All of Quad City's and a portion of the Bank's securities are placed in the
available for sale category as the securities may be liquidated to provide cash
for operating, investing or financing purposes. These securities were reported
at fair value and increased by $500,000, or 1%, to $56.1 million at June 30,
2001, from $55.6 million at June 30, 2000. The amortized cost of such securities
at June 30, 2001 and June 30, 2000 was $55.3 million and $57.2 million,
respectively.

Quad City does not use any financial instruments referred to as derivatives to
manage interest rate risk and as of June 30, 2001 there existed no security in
the investment portfolio (other than U.S. Government and U.S. Government agency
securities) that exceeded 10% of stockholders' equity at that date.

13



Loans. Loans receivable held for investment increased by $46.0 million or 19% to
$287.9 million at June 30, 2001 from $241.9 million at June 30, 2000. The
increase was the result of the origination or purchase of $283.8 million of
commercial business, consumer and real estate loans, less loan charge-offs, net
of recoveries, of $260,000 and loan repayments or sales of loans of $237.5
million.. The majority of residential real estate loans originated by the Bank
were sold on the secondary market to avoid the interest rate risk associated
with long-term fixed rate loans. As of June 30, 2001, the Bank's legal lending
limit was approximately $5.0 million.

Allowance for Loan Losses. The allowance for estimated losses on loans was $4.2
million at June 30, 2001 compared to $3.6 million at June 30, 2000 for an
increase of $600,000 or 17%. The adequacy of the allowance for estimated losses
on loans was determined by management based on factors that included the overall
composition of the loan portfolio, types of loans, past loss experience, loan
delinquencies, potential substandard and doubtful credits, economic conditions
and other factors that, in management's judgment, deserved evaluation in
estimating loan losses. To ensure that an adequate allowance was maintained,
provisions were made based on the increase in loans and a detailed analysis of
the loan portfolio. The loan portfolio was reviewed and analyzed monthly
utilizing the percentage allocation method. In addition, beginning in December
2000, specific reviews were completed on all credits risk-rated less than "fair
quality" and carrying aggregate exposure in excess of $250,000. The adequacy of
the allowance for estimated losses on loans was monitored by the loan review
staff, and reported to management and the Board of Directors.

Net charge-offs for the years ended June 30, 2001 and 2000, were $260,000 and
$330,000 respectively. One measure of the adequacy of the allowance for
estimated losses on loans is the ratio of the allowance to the total loan
portfolio. Provisions were made monthly to ensure that an adequate level was
maintained. The allowance for estimated losses on loans as a percentage of total
loans was 1.48 % at June 30, 2001 and 1.50% at June 30, 2000.

▶ Problem A
From the passage on the bank's securities and loans, write out the part that opens with the words containing "Loans. Loans receivable" and closes with "approximately $5.0 million.".
▶ Problem B
Answer these questions using the passage on the bank's securities and loans:
(i) What was the amortized cost of the available-for-sale securities at June 30, 2001?
(ii) Approximately what was the Bank's legal lending limit as of June 30, 2001?
(iii) What were net charge-offs for the year ended June 30, 2000?

▶ Dataset content
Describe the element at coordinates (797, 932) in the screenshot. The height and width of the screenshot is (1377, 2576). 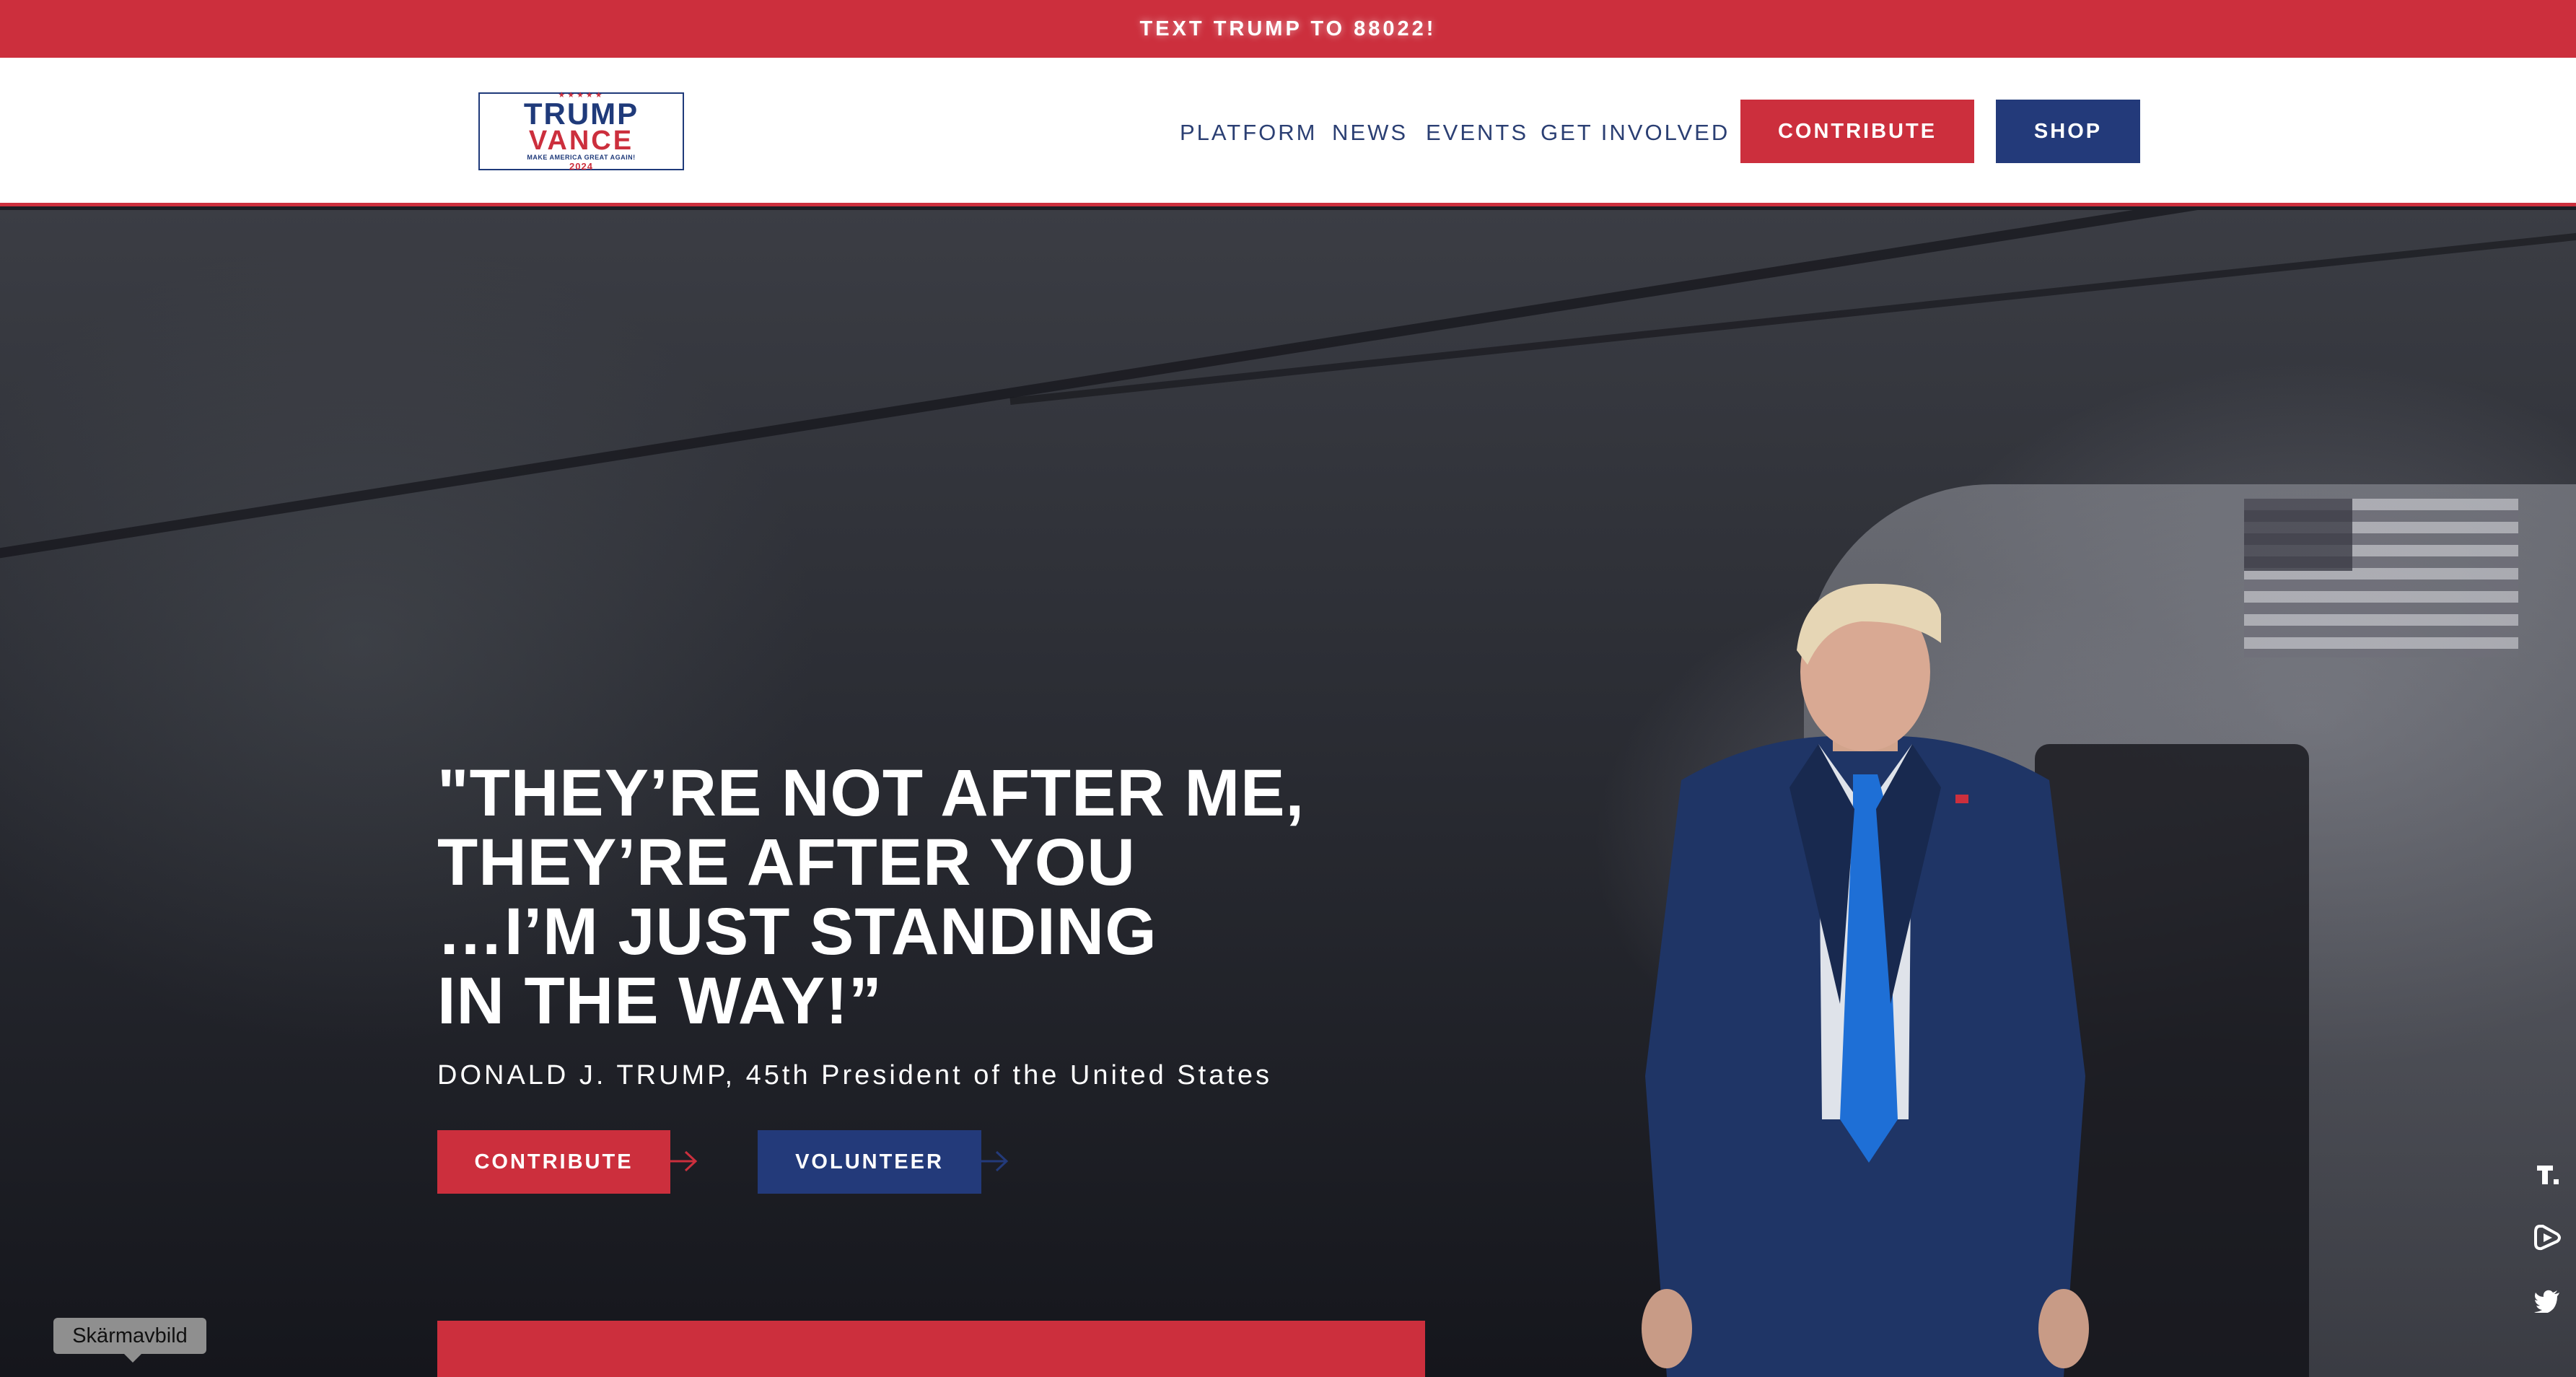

▶ Written reply A
Loans. Loans receivable held for investment increased by $46.0 million or 19% to
$287.9 million at June 30, 2001 from $241.9 million at June 30, 2000. The
increase was the result of the origination or purchase of $283.8 million of
commercial business, consumer and real estate loans, less loan charge-offs, net
of recoveries, of $260,000 and loan repayments or sales of loans of $237.5
million.. The majority of residential real estate loans originated by the Bank
were sold on the secondary market to avoid the interest rate risk associated
with long-term fixed rate loans. As of June 30, 2001, the Bank's legal lending
limit was approximately $5.0 million.

▶ Written reply B
(i) $55.3 million
(ii) Approximately $5.0 million
(iii) $330,000